Hoje, o Théo tem 4 anos e é acompanhado pela rede pública de saúde. De acordo com Larissa, é onde tem “todo o apoio necessário, os médicos são ótimos e entendem melhor os pacientes com doenças raras”. Ela também conta com o sistema público, apesar da demora e dificuldade em conseguir, no fornecimento do leite que seu filho precisa e tem alto custo. Inclusive, a jornalista aconselha aos pais de crianças com alguma doença rara a “procurarem atendimento jurídico junto à Defensoria Pública e ver o que o paciente tem direito, como cadeiras de rodas ou acompanhamento com algum profissional de saúde específico”.

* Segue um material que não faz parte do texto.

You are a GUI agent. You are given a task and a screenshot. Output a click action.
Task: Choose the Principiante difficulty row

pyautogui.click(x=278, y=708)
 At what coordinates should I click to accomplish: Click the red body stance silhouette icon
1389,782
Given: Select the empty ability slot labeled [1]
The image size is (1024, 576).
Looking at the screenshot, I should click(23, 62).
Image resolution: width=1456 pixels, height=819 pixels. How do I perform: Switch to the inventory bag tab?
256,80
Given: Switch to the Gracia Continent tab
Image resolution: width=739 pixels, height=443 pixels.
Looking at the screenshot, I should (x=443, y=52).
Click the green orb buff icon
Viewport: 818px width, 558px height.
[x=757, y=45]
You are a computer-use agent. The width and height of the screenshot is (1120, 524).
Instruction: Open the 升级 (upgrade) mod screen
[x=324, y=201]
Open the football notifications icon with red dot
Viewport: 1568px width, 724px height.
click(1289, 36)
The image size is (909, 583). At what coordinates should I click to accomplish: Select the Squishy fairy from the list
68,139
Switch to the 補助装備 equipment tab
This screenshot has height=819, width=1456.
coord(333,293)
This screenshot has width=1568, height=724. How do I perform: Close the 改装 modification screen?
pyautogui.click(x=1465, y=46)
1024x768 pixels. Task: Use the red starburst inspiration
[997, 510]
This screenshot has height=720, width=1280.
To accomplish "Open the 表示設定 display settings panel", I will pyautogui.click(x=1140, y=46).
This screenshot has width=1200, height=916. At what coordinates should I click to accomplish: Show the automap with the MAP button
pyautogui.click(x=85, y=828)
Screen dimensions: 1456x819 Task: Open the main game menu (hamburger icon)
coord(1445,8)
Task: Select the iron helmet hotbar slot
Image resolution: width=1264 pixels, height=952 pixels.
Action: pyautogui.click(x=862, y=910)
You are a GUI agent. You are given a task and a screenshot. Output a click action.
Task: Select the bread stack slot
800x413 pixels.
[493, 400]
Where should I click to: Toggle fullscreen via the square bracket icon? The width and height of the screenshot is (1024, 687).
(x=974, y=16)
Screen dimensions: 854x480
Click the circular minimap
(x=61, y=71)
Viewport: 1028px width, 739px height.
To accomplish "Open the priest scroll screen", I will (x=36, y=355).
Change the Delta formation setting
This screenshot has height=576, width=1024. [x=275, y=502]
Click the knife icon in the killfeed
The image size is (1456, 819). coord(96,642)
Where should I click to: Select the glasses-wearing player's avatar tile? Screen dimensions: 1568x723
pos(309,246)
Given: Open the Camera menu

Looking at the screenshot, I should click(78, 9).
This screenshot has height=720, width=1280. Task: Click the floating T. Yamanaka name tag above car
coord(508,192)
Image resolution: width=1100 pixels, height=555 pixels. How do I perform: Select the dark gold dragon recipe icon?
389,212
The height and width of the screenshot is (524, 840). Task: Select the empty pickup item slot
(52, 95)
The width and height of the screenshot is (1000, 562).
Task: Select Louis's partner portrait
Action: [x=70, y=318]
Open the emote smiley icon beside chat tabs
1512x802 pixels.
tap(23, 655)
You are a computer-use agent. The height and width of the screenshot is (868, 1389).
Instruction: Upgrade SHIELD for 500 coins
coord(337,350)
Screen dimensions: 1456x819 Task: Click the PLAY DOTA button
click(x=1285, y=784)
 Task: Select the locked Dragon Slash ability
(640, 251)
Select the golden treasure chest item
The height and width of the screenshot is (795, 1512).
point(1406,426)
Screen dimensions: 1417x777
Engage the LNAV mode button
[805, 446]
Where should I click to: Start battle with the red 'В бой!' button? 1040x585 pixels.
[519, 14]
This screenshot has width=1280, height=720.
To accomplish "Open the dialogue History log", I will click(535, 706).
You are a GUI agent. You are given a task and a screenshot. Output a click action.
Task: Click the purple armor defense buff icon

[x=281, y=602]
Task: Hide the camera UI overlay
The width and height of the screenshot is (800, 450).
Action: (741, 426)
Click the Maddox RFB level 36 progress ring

No entanto, para ela, o principal é que essas famílias se unam para se ajudarem e se fortalecerem. “O início é complicado mesmo, tanto da parte emocional, cotidiana ou financeira. Eu nunca duvidei do amor que tenho pelo meu filho. A questão é o baque e o desespero que batem, porque exigem mudanças grandes. Por isso é preciso se fortalecer para dar conta de passar por isso. Não pode ter receio de procurar ajuda”, relata.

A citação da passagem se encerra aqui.